» **TEXT EXTRACT**:

· · · · ·

Sunday, December 7, 2008

Tales of a Patriot Family


I want to share with you a favorite family story, as the inaugural post for a new section on this site: Tales of a Patriot Family

I think this story reflects a recent, yet bygone era in our society. I know we can't all throw... Well, I don't want to give the story away.
I would love to include stories that you, (members of my large conservative family of friends and relatives), submit for publication.
It is invaluable to record and share stories which keep us laughing and remind us of simpler and in some ways, better times.

Thanks for taking the time to read the story. I hope you enjoy it.


Stafford's


I could describe the Filet Mignon I ordered that night at Parc Stafford in glowing terms. I could tell you that it was the best meal I have ever eaten, and that the meat was a succulent cut of melt-in-your mouth glory. But in truth, while my food was delicious, it is the memory of my father’s order, as well as a most unexpected occurrence, that evening, which I shall forever savor.

· · · · ·

» **DATA SEGMENT**:

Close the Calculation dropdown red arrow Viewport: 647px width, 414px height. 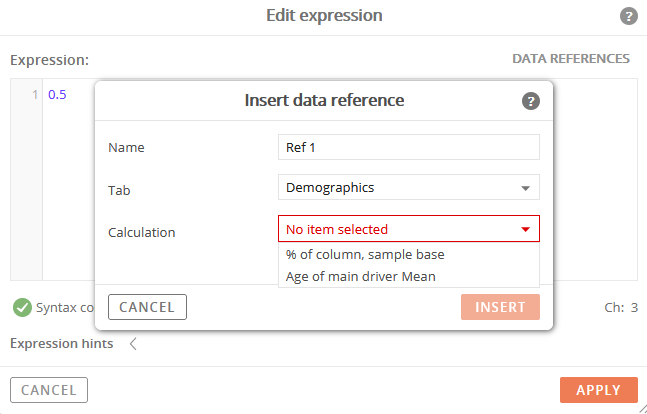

· · · · ·

» **STATED PROBLEM 1**:
Answer these about the Tales of a Patriot Family post:
(a) What date does it carry?
(b) What does the writer order at Parc Stafford?
(c) Which two things from that evening does the writer say will be forever savored?
» **STATED PROBLEM 2**: Pick up the Tales of a Patriot Family post after its final sentence and write the next part of the story.

» **EXPECTED ANSWER 1**:
(a) Sunday, December 7, 2008
(b) The Filet Mignon
(c) The memory of the writer's father's order and a most unexpected occurrence

» **EXPECTED ANSWER 2**:
Dad spoke often of "Stafford’s," upon his return from business trips to Philadelphia. He used a hushed tone. "That Lemon Sole, Christopher, you know it’s my favorite and Stafford’s prepares the freshest and sweetest I ever ate."

He brought home postcards depicting the restaurant’s grandeur. Mom magneted them to our refrigerator door. The postcards hung as a shrine to the majesty of Parc Stafford and served as a sort of delicious tease. For whatever our refrigerator contained could not approach the splendor I dreamed my taste buds would some day experience, while dining beneath one of those sparkling crystal chandeliers.

Mom and I were excited for weeks. Dad made our reservation well in advance, and I believe Mom confirmed it twice.

Dad picked up Mom and me in his brand new ‘79 Silver Cadillac Fleetwood. He had a single red rose for mom. She snapped off its stem and pinned it to her ample cotton shawl.

"You know Chrissie," my mom said, turning in her seat to look back at me, her eyes moistening, "when your father was a young man, I didn’t think he had a romantic bone in his body. And now I know that deep down under all that Navy Officer cha cha, was a true lady’s man. So, don’t you go hidin’ your heart from a girl until you’re fifty, provin’ you’re a tough guy!"
Mom scooched over and planted a big kiss on dad’s cheek.

"Stop that Shirl!", my dad yapped, batting at the soft pink lip mark. He knew without glancing in the rear view, she had stamped his cheek.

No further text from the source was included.